My new accomodation is on what they call a Hill Station, and I am surrounded by these plantations. I feel very lucky to be here. I also feel sad as my driver will be sleeping in his car for the next two nights. He considers his car 5 star accommodation. I nearly burst into tears when he said that. I’m not sure if it’s appropriate to get a room for him? Probably not. I was warned this sort of treatment can do more harm than good. But it just makes me so sad seeing how some people have to live. And yet he seems so happy. Never complaining. There are certainly many lessons I will be taking home from this phenomenal country.

Ok - enough from me. I should get out of this booth and eat something. Unfortunately pictures will need to wait until I can have access to internet.. Turns out this is a little difficult when on the road. But again, grateful for this old PC!

Lesson for today: Smile and be grateful for all the amazing opportunities I have in my life. Don’t sweat the small stuff. There are much bigger things going on in the world. Appreciate every moment as it is and always look for the positive.

Namaste xx

Graduation Day - 500+hrs TTC complete!


Well, it’s all over. With laughs, hugs and tears (I think the tears part was mostly me) we all said our goodbyes tonight. Writing this now I’m still in a disbelief that the course has come to an end. I’ve been in Mysore now for 67 days, 69 by the time I leave on Wednesday. Not only has this place become my home, but tonight I’ve also said goodbye to the small family we created during our time here. For those people who have traveled alone for any period of time, you would no doubt be able to understand why these friends are so important.

Today will be such a memorable day. For one, I was one of the four teachers in the final class. Then lunch with the group at the Royal Inn Hotel followed by our graduation. Memories to last a lifetime. 

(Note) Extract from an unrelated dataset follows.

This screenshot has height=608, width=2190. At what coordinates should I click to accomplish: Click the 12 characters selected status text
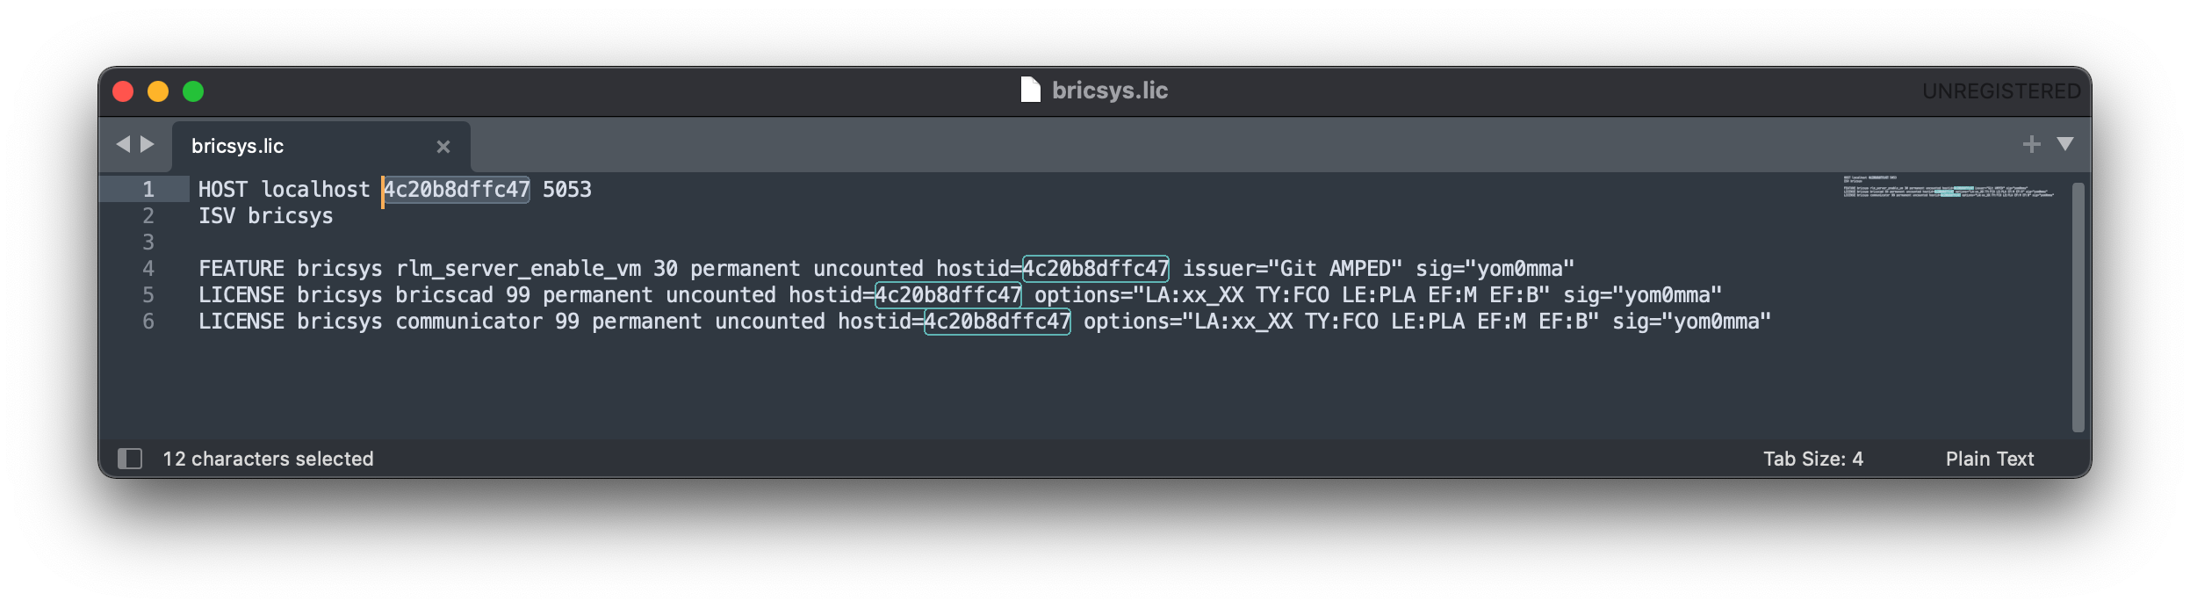click(x=267, y=458)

Preparing for my led class!

This mornings class went really well. I felt quite confident teaching, even with Bharath at the back of the room observing like a hawk. The last thing I want to do is disappoint that man, so there was some added pressure to teach well. But at the end of the day, it’s about teaching from the heart, and I feel I did that (in between counting asanas, adjustments and teaching in Sanskrit). The feedback from my peers was lovely. They think I’m a great teacher - very gentle. People at home might laugh at that, but it’s true! Somehow I’ve learned to find my ‘inside’ voice when I teach. Who would have thought?! Straight after class I asked Bharath for feedback. He looked at me, nodded, smiled and just said, “keep going.” That was it.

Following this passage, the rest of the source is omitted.